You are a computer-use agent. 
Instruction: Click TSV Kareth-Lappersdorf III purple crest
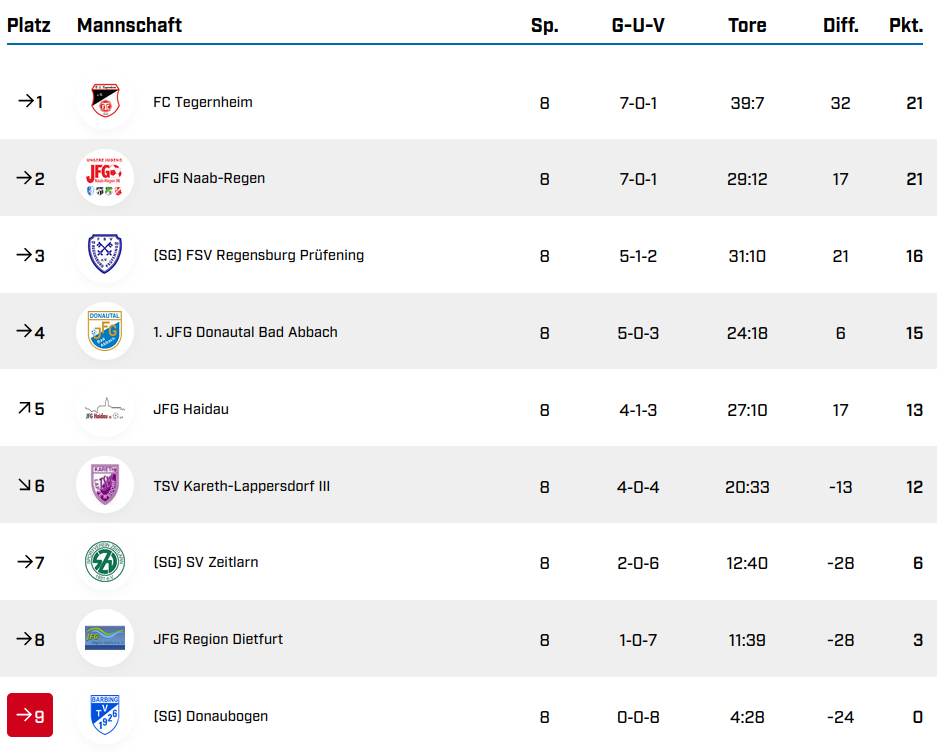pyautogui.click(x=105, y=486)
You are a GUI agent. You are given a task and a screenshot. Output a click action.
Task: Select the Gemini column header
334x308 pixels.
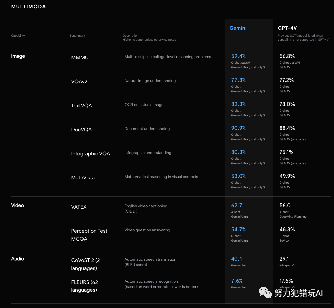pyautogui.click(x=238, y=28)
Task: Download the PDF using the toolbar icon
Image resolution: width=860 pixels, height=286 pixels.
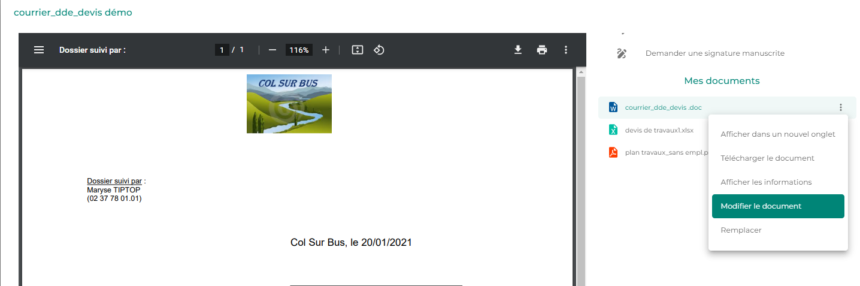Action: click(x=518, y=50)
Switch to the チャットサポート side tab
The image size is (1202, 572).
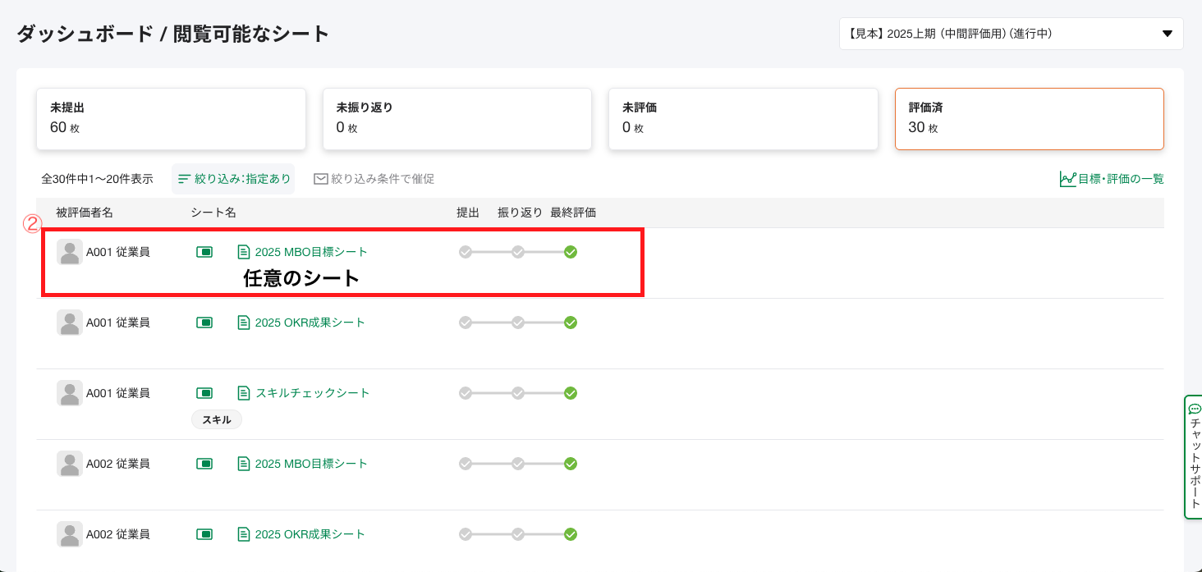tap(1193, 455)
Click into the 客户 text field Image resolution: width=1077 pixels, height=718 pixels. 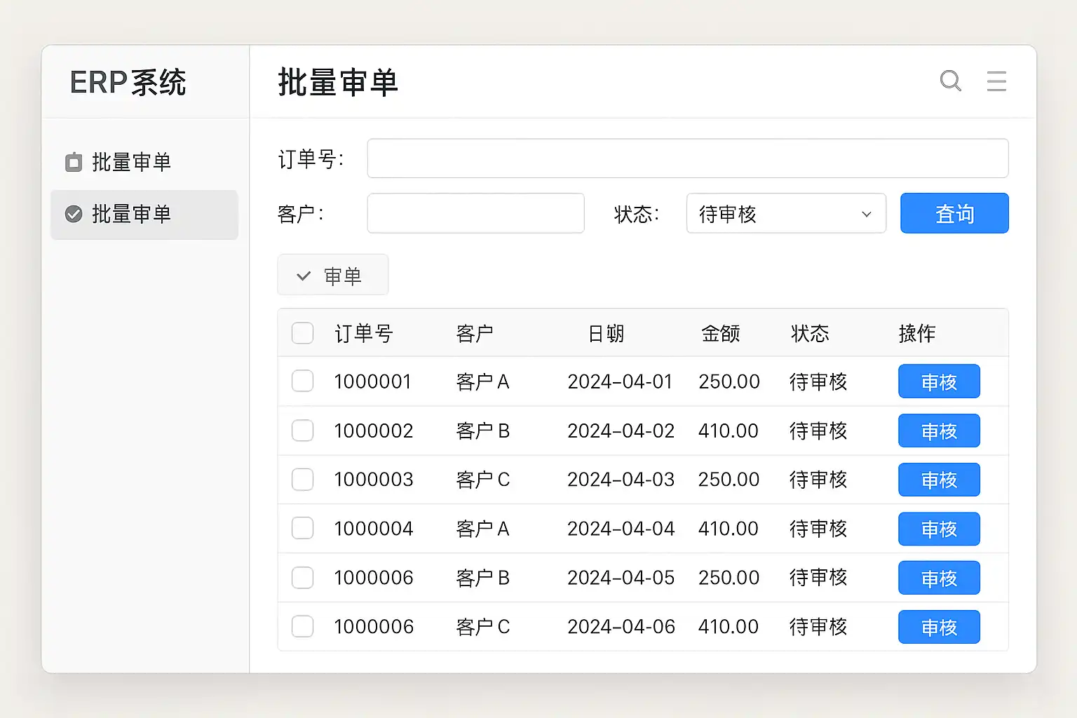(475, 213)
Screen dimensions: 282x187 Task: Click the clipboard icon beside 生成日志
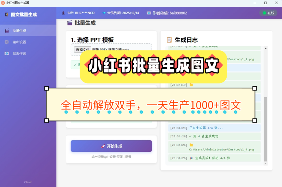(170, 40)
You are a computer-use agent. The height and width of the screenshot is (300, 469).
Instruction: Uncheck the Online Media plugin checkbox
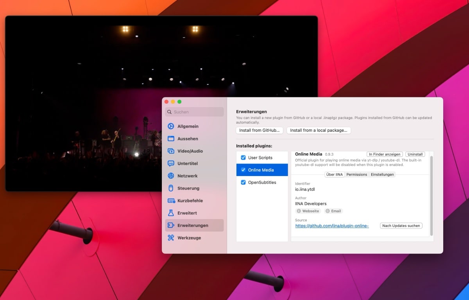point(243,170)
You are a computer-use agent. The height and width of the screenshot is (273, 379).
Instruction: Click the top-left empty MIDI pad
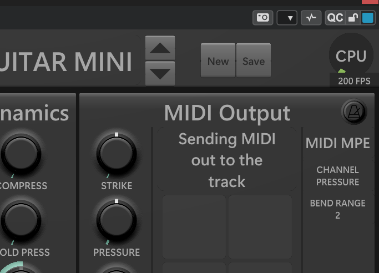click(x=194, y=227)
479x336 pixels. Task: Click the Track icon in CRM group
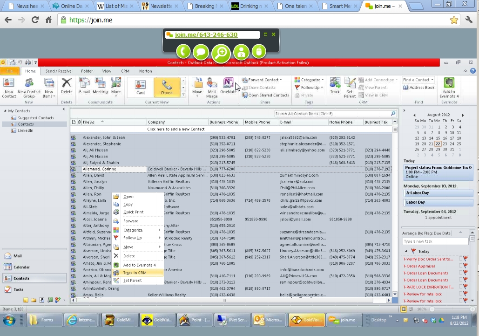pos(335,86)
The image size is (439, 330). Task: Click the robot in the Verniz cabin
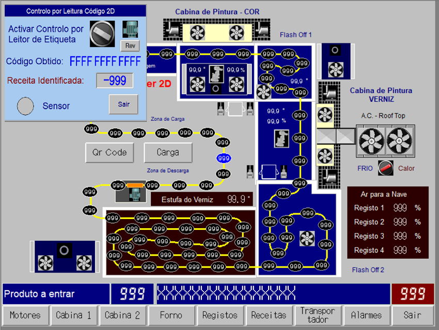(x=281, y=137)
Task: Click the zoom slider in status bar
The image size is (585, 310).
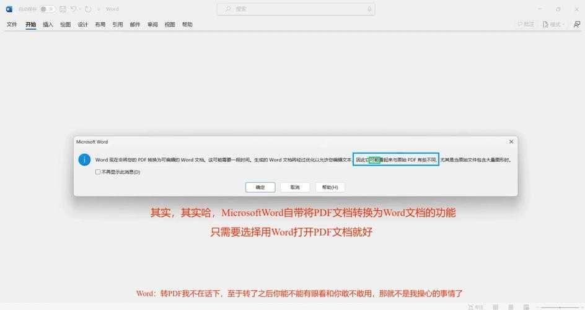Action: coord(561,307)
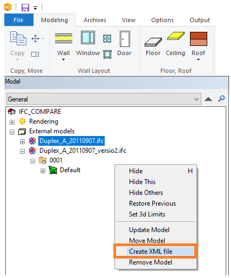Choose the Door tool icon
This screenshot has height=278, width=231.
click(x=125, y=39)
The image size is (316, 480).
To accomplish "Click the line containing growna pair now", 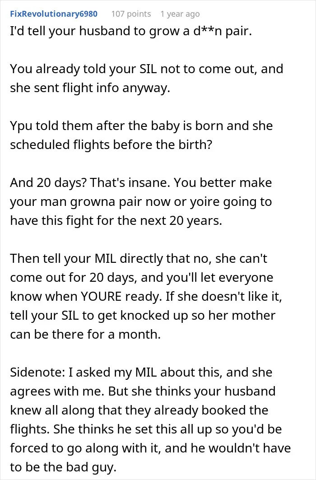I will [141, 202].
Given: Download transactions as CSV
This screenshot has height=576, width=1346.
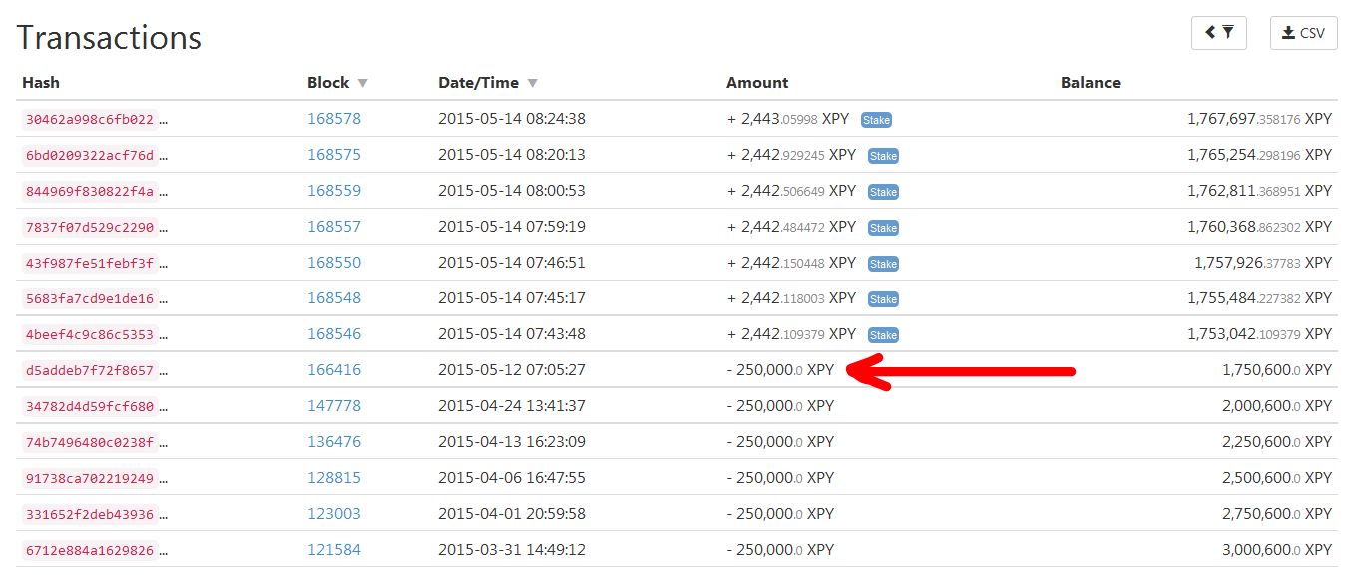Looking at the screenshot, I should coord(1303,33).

*The task*.
Once the line with "Instruction: Click TSV" is found above, print it and every line after it through the line with "Task: Download the PDF using the toolbar icon", exactly. Pictures stay out.

*Task output*.
Instruction: Click TSV Kareth-Lappersdorf III purple crest
pyautogui.click(x=105, y=486)
You are a GUI agent. You are given a task and a screenshot. Output a click action.
Task: Select the Gemini column header
334x308 pixels.
pyautogui.click(x=238, y=28)
Task: Download the PDF using the toolbar icon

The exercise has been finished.